Location: Foreign Arthropod Borne Animal Disease Research
Project Number: 3022-32000-062-016-S
Project Type: Non-Assistance Cooperative Agreement
Start Date: Sep 22, 2025
End Date: Sep 21, 2028
Objective:
Vesicular stomatitis virus (VSV) is a centuries old pathogen that continues to cause economic loss in the United States. This loss primarily impacts farmers and ranchers, as symptomatic disease has been noted in horses, pigs, and cattle. The history of VSV disease in the US is one of recurring outbreaks that are eventually contained. Animal cases of infection consistent with vesicular stomatitis were described as early as the Civil War, in a report citing VS symptoms in army horses. Since that time, there have been many recognized outbreaks in the US. Throughout the 20th century, outbreaks impacting horses, cattle, and pigs were recognized. VSV-caused VS outbreaks in livestock have continued into the 21st century.

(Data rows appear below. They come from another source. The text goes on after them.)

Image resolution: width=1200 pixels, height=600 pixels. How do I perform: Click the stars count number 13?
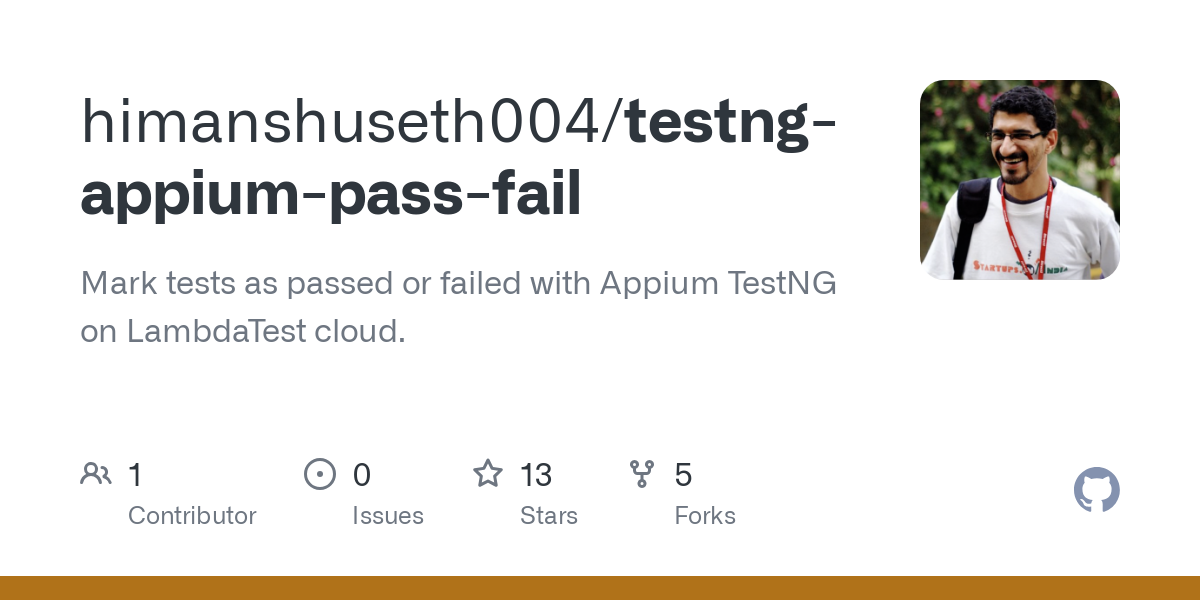coord(536,475)
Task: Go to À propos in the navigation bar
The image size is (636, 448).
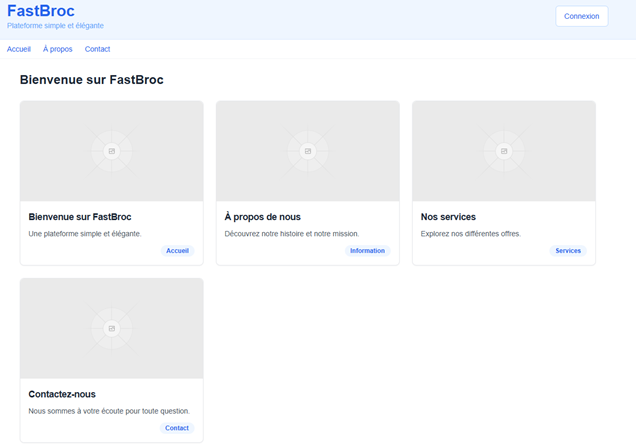Action: tap(58, 49)
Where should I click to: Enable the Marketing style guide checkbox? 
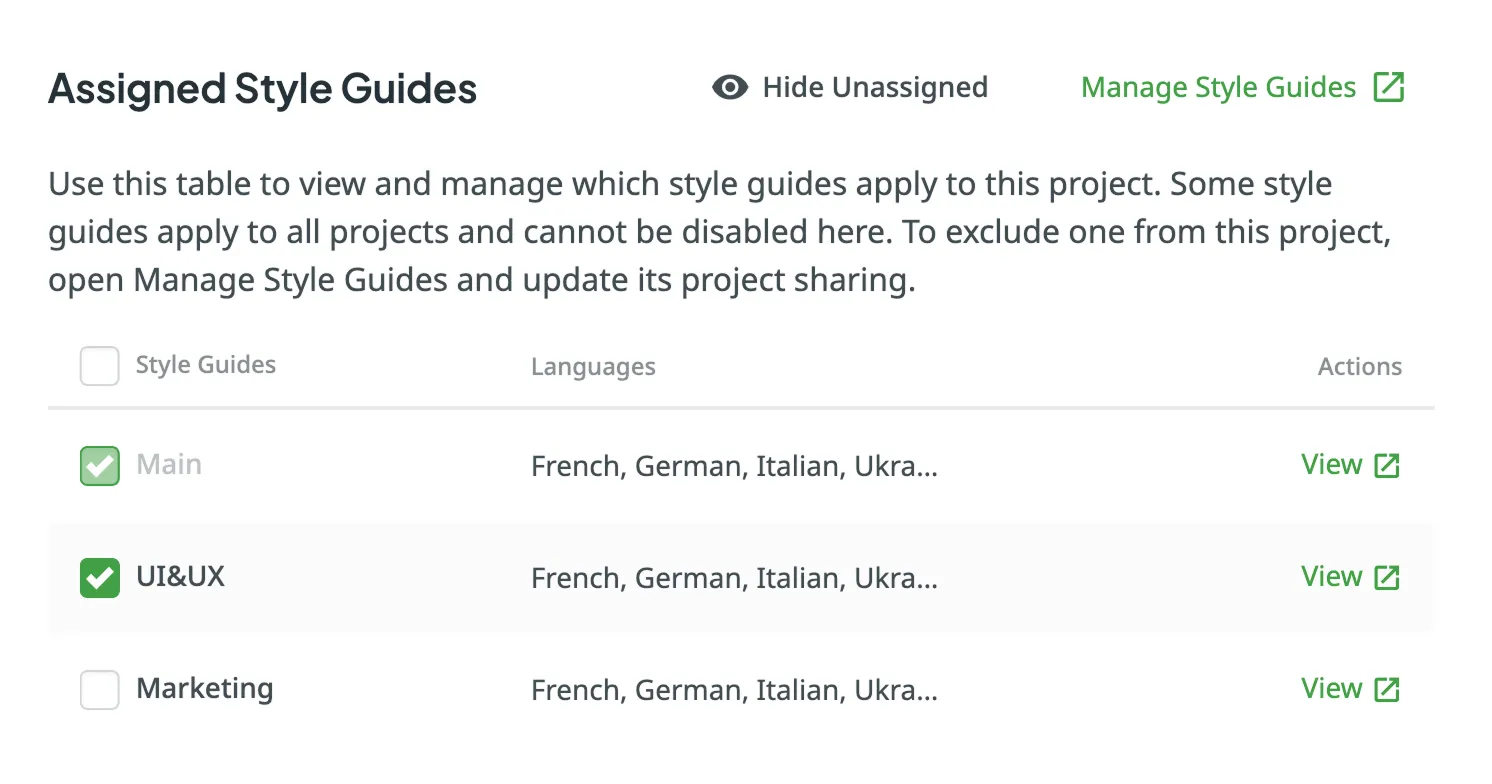pyautogui.click(x=99, y=689)
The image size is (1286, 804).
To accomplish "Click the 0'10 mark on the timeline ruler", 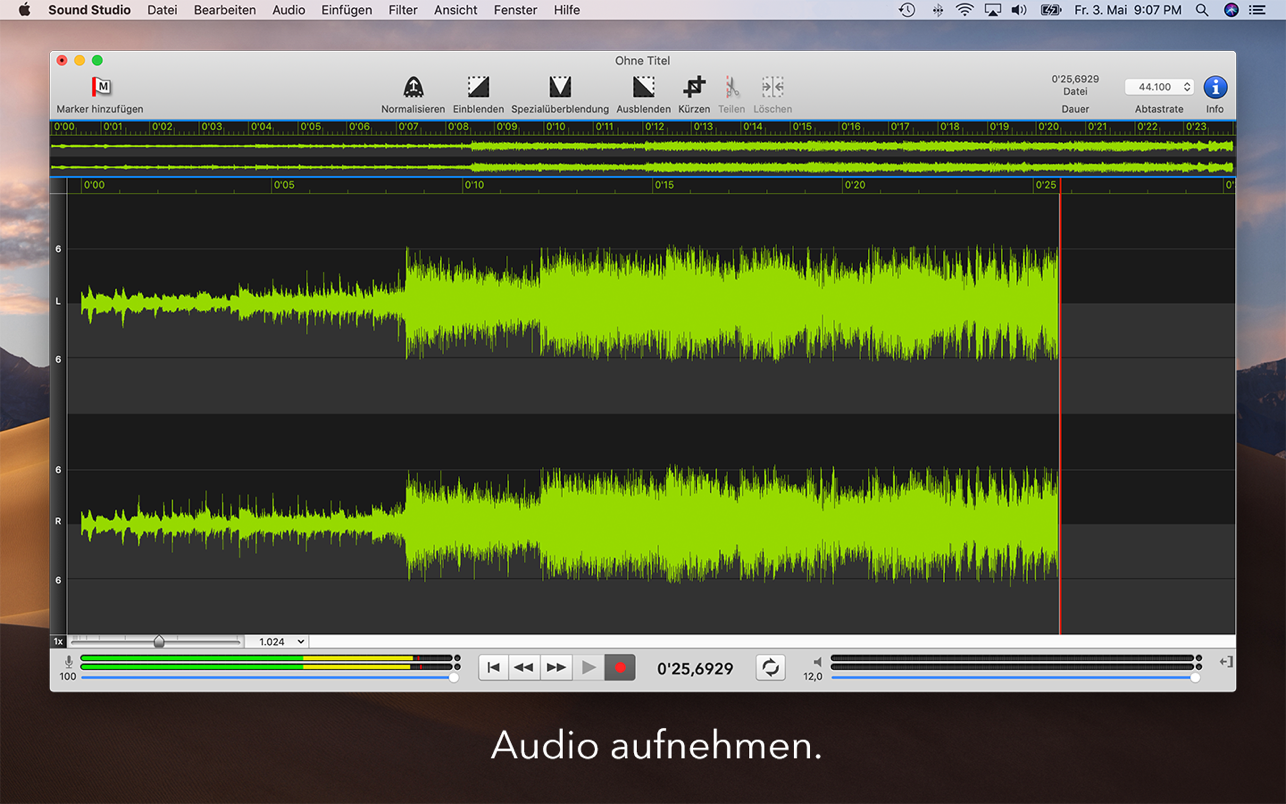I will click(x=472, y=185).
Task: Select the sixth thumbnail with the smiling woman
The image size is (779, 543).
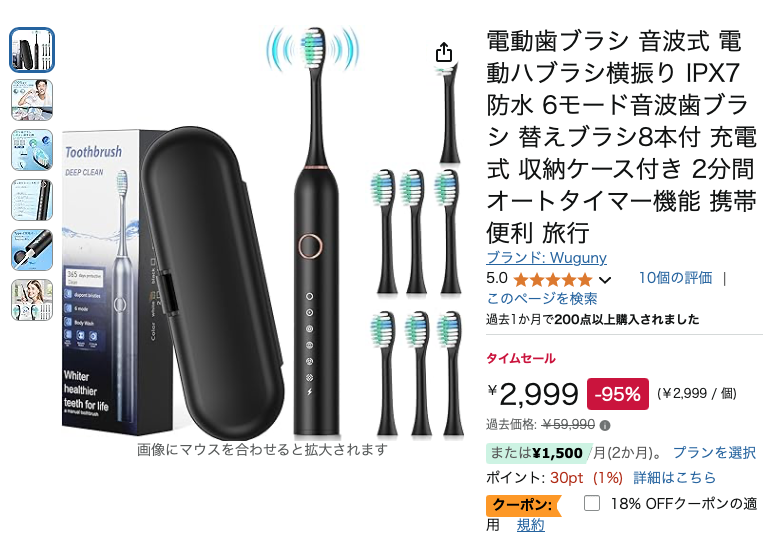Action: pyautogui.click(x=32, y=300)
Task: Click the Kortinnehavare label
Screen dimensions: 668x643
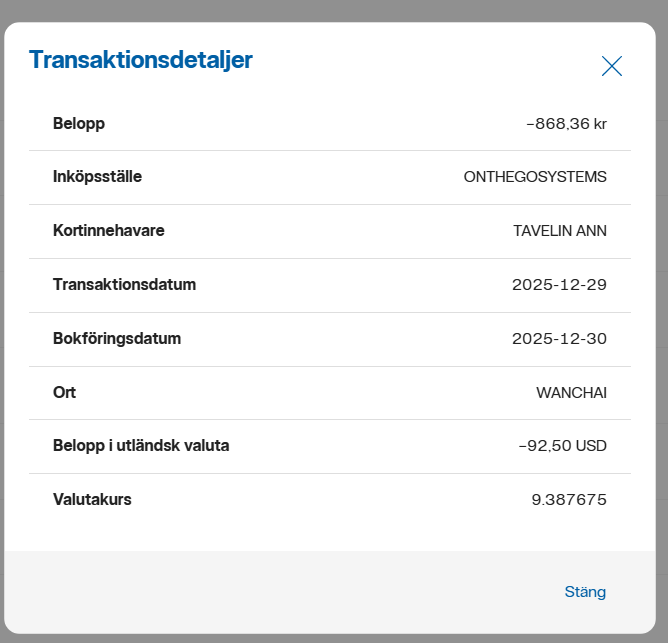Action: 109,231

The cyclical nature of VSV appearance and disappearance in the US has meant that sustained investigation of VSV endemic sites, its vector hosts, and factors that determine its virulence in livestock remain understudied. This has left many questions about the pathogenesis, transmissibility, and vector competence of the virus unanswered. Recently, the commitment to the VSV Grand Challenge has provided an avenue to address some of these deficiencies, with positive results including initial work to model factors impacting VSV’s movement from other countries into the US, and some preliminary studies understanding factors that might impact VSV pathogenesis.

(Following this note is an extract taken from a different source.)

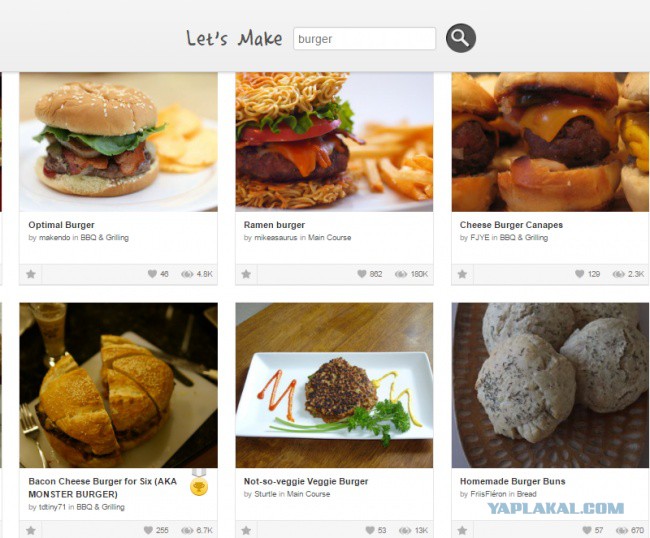Favorite the Optimal Burger recipe with star

[x=31, y=274]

There are multiple possible explanations for why VSV virus sequences identified in different outbreaks do not follow a pattern predicted by standard evolutionary theory. One explanation is that the vector that initiates infection in livestock exerts a strong genetic bottleneck on the genome that can thrive in that vector. If this is the case, the genomic variance seen in different outbreaks would indicate that they were initiated by different vector hosts.

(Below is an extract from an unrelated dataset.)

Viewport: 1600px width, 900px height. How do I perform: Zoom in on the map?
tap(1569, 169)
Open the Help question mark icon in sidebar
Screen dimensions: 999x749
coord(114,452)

A second possible explanation for why VSV virus sequences identified in different outbreaks do not appear to follow classical evolutionary patterns is that wild-circulating VSV exists as a viral swarm with multiple different genotypes potentially able to initiate an outbreak or cause pathogenesis. There is tangential support for this second hypothesis from studies showing that direct culturing of VSV from animal lesions shows plaques of different sizes, indicating different genomes with different growth properties. In one example, an isolate of VSV Indiana, called small plaque variant 2 (S2) was isolated from lesion exudate. The S2 isolate shows an altered transcription gradient and more than 40 nucleotide changes from an isolate from the same exudate. This suggests that there are multiple viable genomes present in an outbreak situation. Our objective in this work is to examine each of these two possibilities for VSV genomic variation. To understand whether there is evidence that viral genome sequences can be impacted by different insect hosts.
Approach:
To understand whether there is evidence that viral genome sequences can be impacted by different insect hosts, we will passage VSV (NJ and Indiana) in cell lines from different insects. After several passages, we will collect viral RNA and sequence. We will compare the genome present in the passaged VSV to 1) determine mutations in the genome that have accumulated to consensus 2) the accumulation of subconsensus single nucleotide variants that suggest the rise of mixed viral populations and 3) estimate the size of the viral swarm following passage. We will compare these results with existing sequencing from recent and older outbreaks to determine whether we observe similar genomic changes.
To understand the second possibility - that there may be multiple replication competent viruses that circulate in an outbreak setting, we will take two separate tacks. For VSV Indiana, we will classify the S2 virus and its replication capacity on its own and paired with the San Juan isolates. This will be done both in mammalian and in insect cells to determine whether replication capacity changes in the different conditions.